• DIRECTIONS:
Although the listing contains pictures, reproduce only its text, exactly as written.

• DATA FOR REVIEW:
· · · · ·

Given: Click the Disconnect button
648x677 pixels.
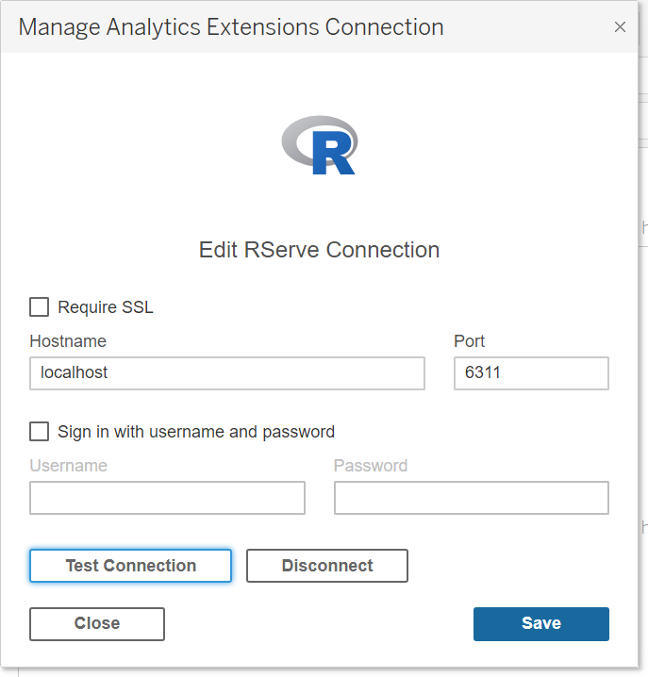Looking at the screenshot, I should pos(327,566).
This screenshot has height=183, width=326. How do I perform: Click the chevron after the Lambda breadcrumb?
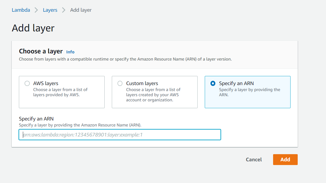36,10
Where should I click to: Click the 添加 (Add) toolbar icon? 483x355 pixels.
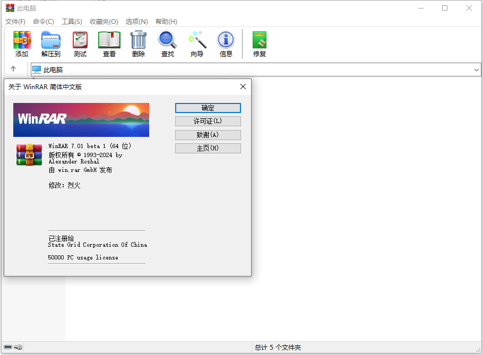(x=22, y=44)
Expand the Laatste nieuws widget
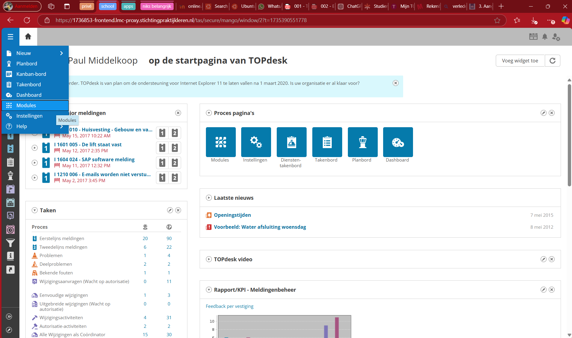Screen dimensions: 572x338 tap(209, 198)
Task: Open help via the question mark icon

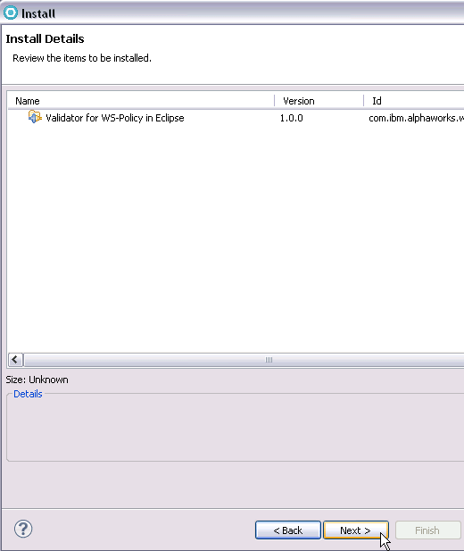Action: click(x=23, y=529)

· · · · ·

• TASK SOLUTION:
Given: Click the Disconnect button
648x677 pixels.
Looking at the screenshot, I should pos(327,566).
This screenshot has height=183, width=326. How do I perform: Click the chevron after the Lambda breadcrumb?
36,10
Where should I click to: Click the 添加 (Add) toolbar icon? 483x355 pixels.
(x=22, y=44)
Expand the Laatste nieuws widget
Screen dimensions: 572x338 tap(209, 198)
Task: Open help via the question mark icon

Action: click(x=23, y=529)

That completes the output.